August 18, 2005 | Author: Joe Matera
Peter Frampton needs no introduction. First coming to prominence in the late ‘60s as part of The Herd, he later formed Humble Pie with Steve Marriott, before branching out into a solo career in 1971 and achieved enormous multi-platinum success with his Frampton Comes Alive album in 1976. Frampton is about to tour Australia again behind his latest disc Now and on the eve of the tour, Joe Matera spoke with the man himself.
JM: Since the huge success of 76’s Frampton Comes Alive, you’ve always been identified with making the talk box popular. What inspired you to take up the Talk-Box?
PF: The first person I heard on record using it was on Stevie Wonder’s Music Of My Mind in 1970. Then later when I was doing a session on George Harrison’s All Things Must Pass album at Abbey Road studios in 1971, the pedal steel player Pete Drake, whom George had flown over from the States to play on more of the country songs, used one.
At the time I hadn’t seen one, and Pete gets out this little box and plugged all sorts of things into it then he put this plastic pipe into his mouth. The next thing I knew was that the pedal steel was coming out of his mouth. That’s when I went Eureka! That’s it, that’s the sound on Stevie Wonder’s record. That’s what started the whole ball rolling for me and the hunt to find a Talk Box started.
JM: You formed a company called Framptone that also manufactures Talk Boxes?
PF: Yeah Framptone is now making talk boxes. I believe they’re coming over to Australia soon as we’ve got a new distributor. We also make a two way Amp Switcher and there is also a 3-Banger which allows you to use three amps and pick and choose from each. So currently we have the three products available; the Talk Box, the Amp Switcher and the 3-Banger.
JM: Though Frampton Comes Alive made you a superstar and the album one the best selling live album of all time, just prior to making the album you had reached a stage where you had no money and had to sell your stereo and possessions to get one last shot at making it.
PF: It was really going to be my last ditch effort because I figured that if the next album – Frampton Comes Alive – did not do anything, then I didn’t think there would be another record. As much as A & M Records liked me, I didn’t think I would be around for another record. That album really changed everything for me but it was really touch and go there for a minute right before that.
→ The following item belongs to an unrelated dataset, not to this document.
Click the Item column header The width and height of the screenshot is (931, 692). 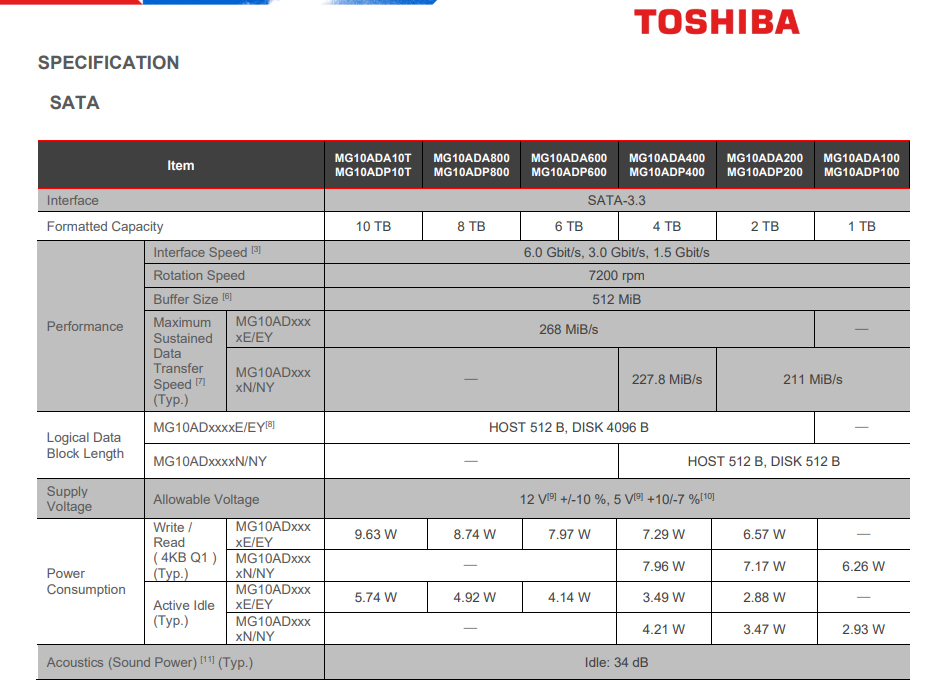[181, 165]
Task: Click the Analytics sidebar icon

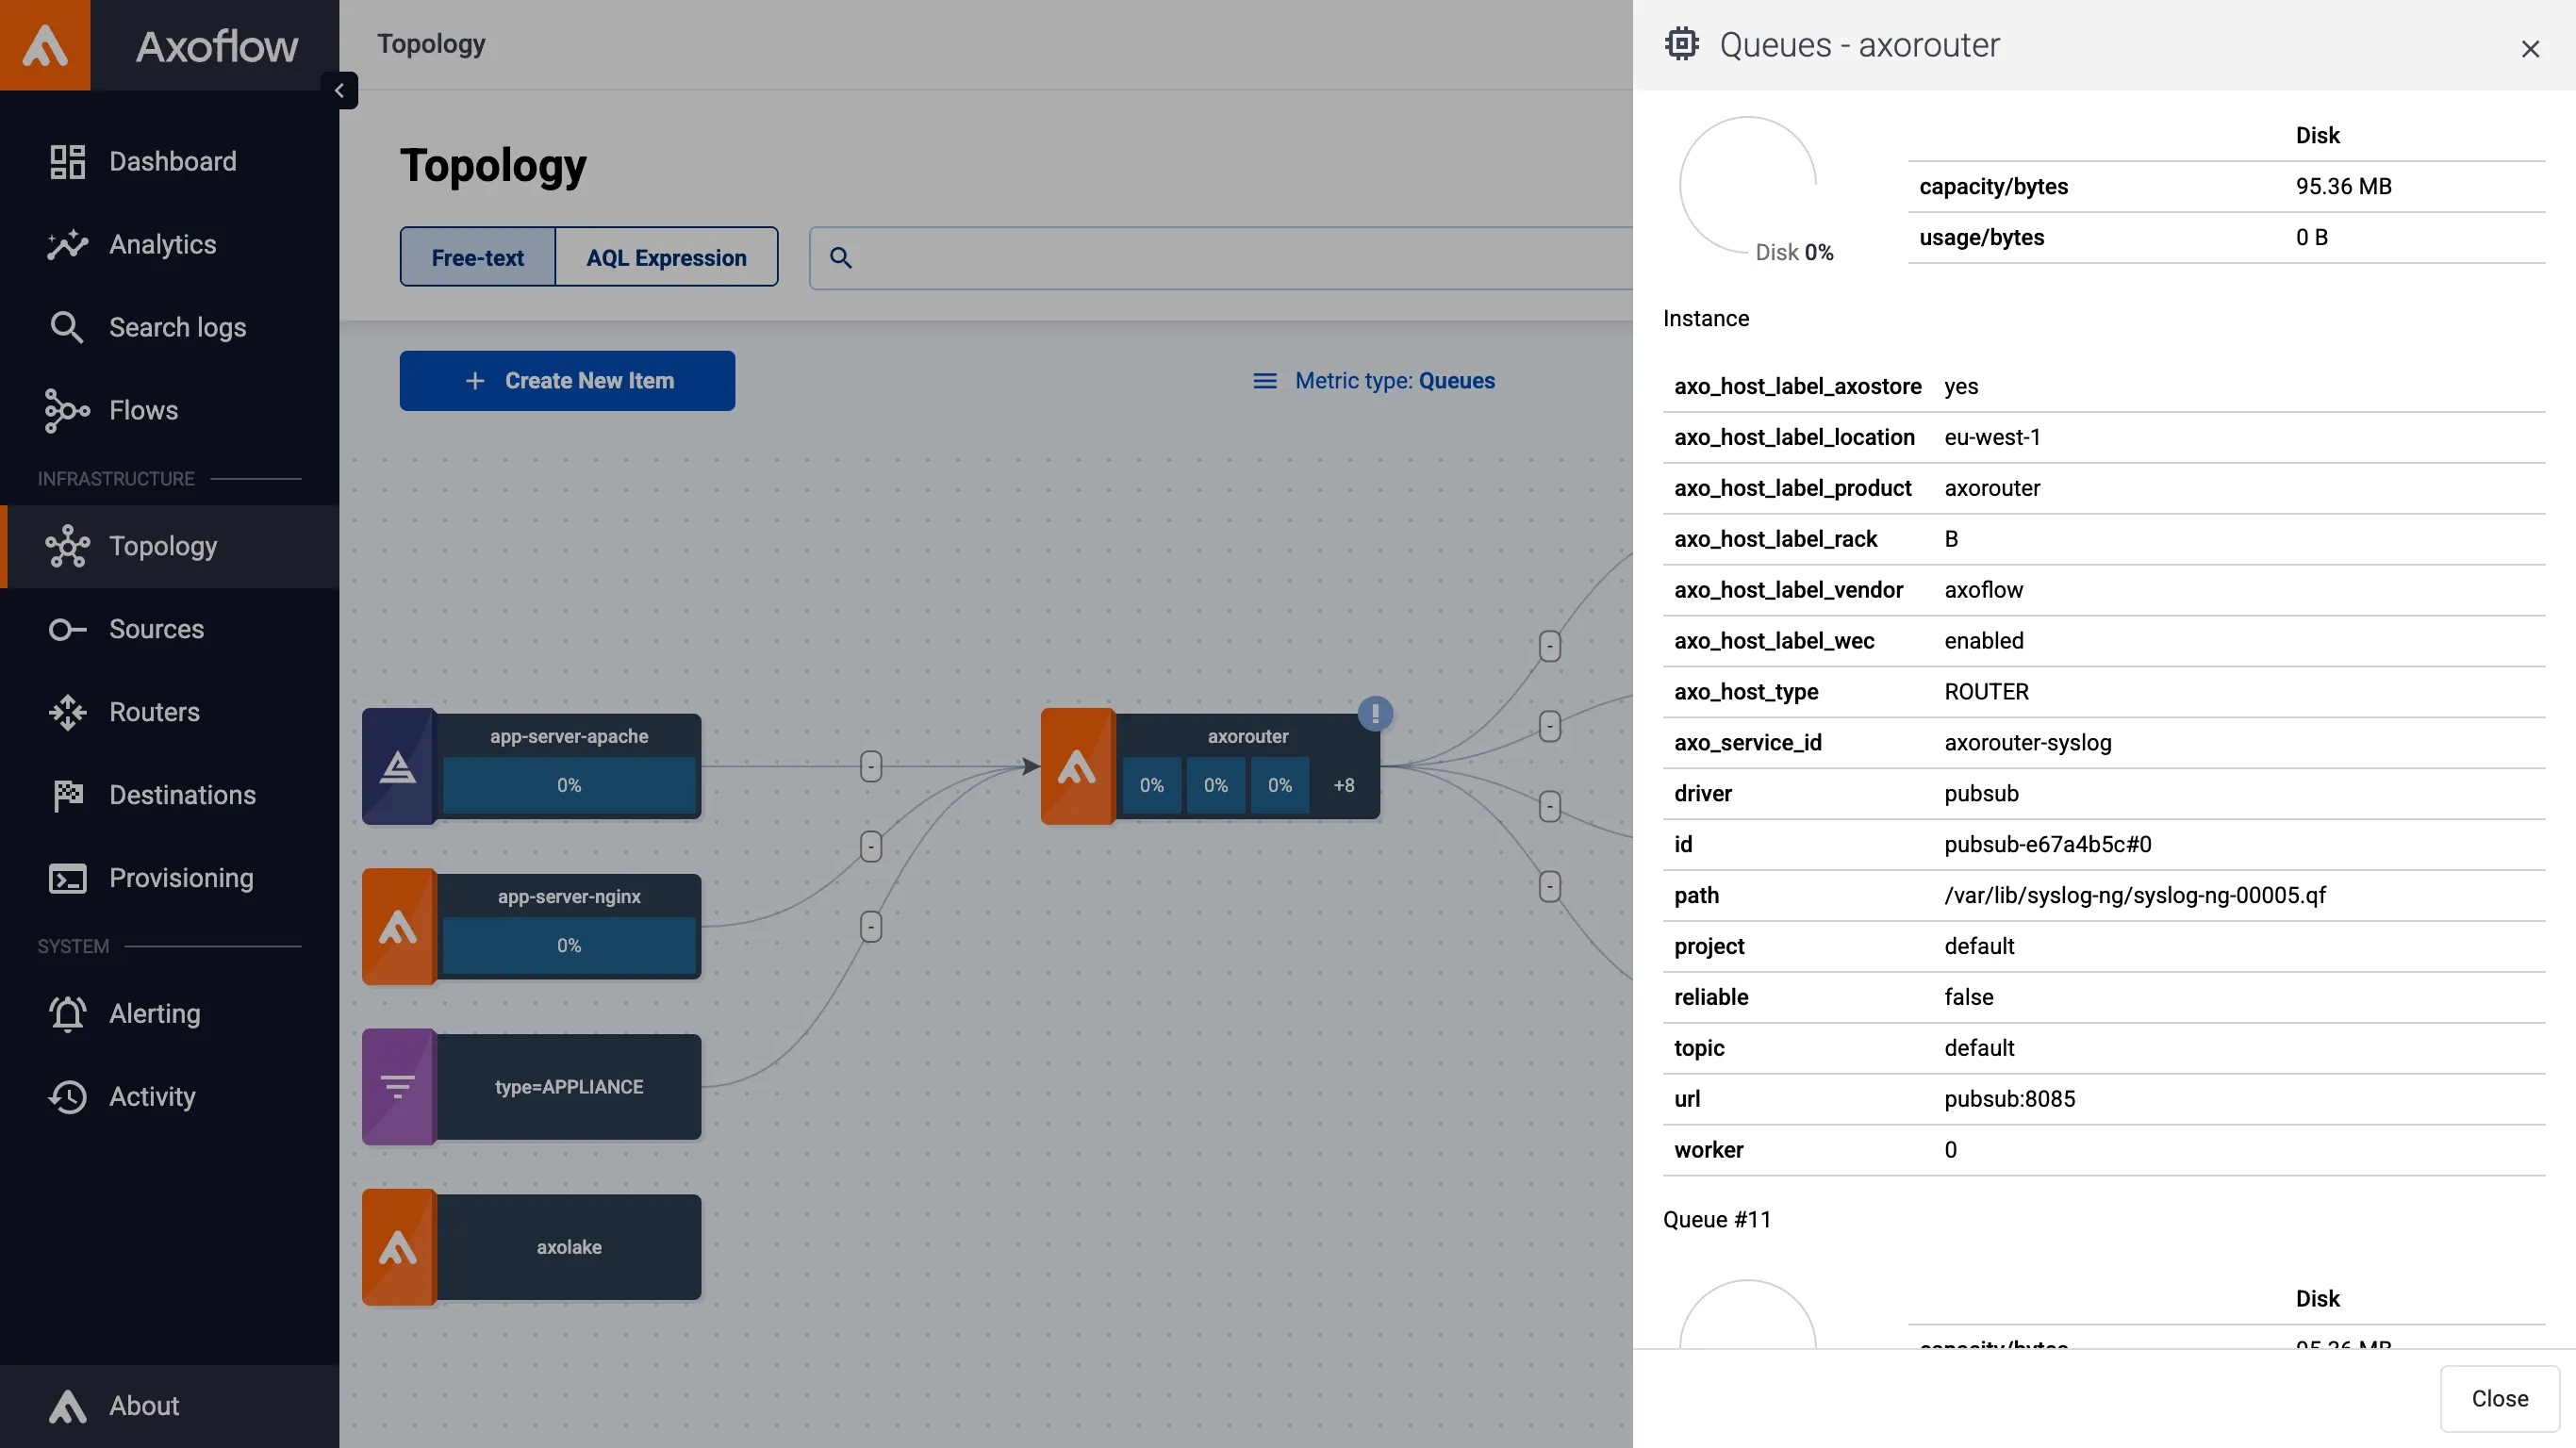Action: [x=67, y=244]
I thought I was going to end up being just a session musician again.
JM: Your most recent album Now was recorded in your brand new home studio?
PF: Yes it was the first thing we did there. The studio is in the house but is completely soundproof so I could be playing at 4 in the morning and it wouldn’t wake anybody.
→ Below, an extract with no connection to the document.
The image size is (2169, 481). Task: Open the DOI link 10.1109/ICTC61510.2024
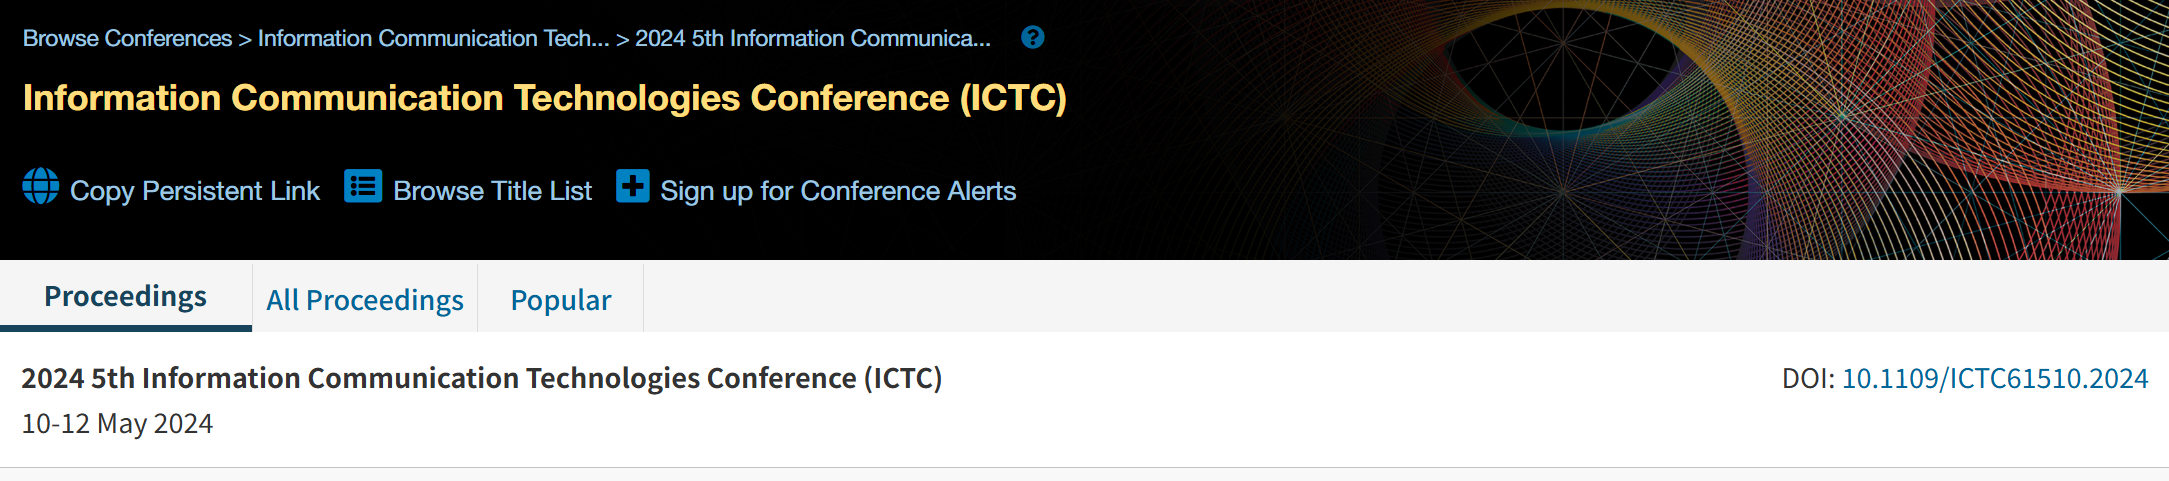pyautogui.click(x=1995, y=378)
It’s fantastic. Not only did I cut the tracks there but we also mixed all the tracks as well.
JM: How does it compare to making records at outside studios?
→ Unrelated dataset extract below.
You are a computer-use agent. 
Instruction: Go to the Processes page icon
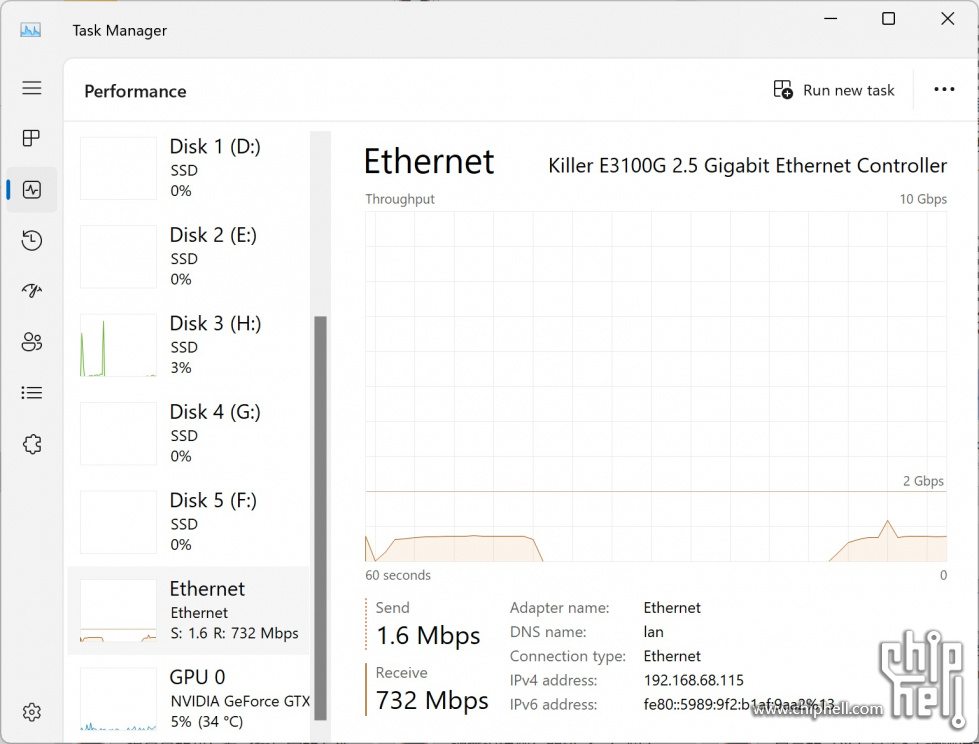click(x=32, y=138)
PF: The beauty of having the studio in the house is that there is no clock and there’s no money going down the drain. I’ve made the initial investment and now every time, every minute I spend in it, is great and it’s not costing me anything basically. The most important time for any record is the mixing process and I can afford to take my time. For me I spent longer mixing this album than on any other album. And I was able to experiment. I could work on something for three days and then say ‘I don’t like it’ and wipe it completely off and start from scratch again and have a different outlook on it. That’s definitely the bonus to having your own studio.
JM: For the Australian tour what will your guitar and amp set-up be?
PF: I’ll be using my Peter Frampton Signature Gibson model, the model that is based on the original three humbucker guitar that appeared on Comes Alive. Les Pauls are for most of the show but for the cleaner sounds I use a John Suhr Strat and a Tacoma archtop guitar for Baby, I Live Your Way, which has a sweet jazz tone to it. And a Langejans acoustic for any acoustic stuff we do. Then it’s back to the Pater Frampton model and a few other Les Pauls that have slightly different sounds that I switch to.
When it comes to amplifiers, it will be an old 1960 Marshall 100 watt which was modified by a guy in LA to give it a master volume and everything like that. I use that direct, just dry through one 4 X 12 cabinet which has a slave out that goes into all my effects, mono or stereo. I also have two other Marshall cabinets on either side that just get a stereo feed over all the effects.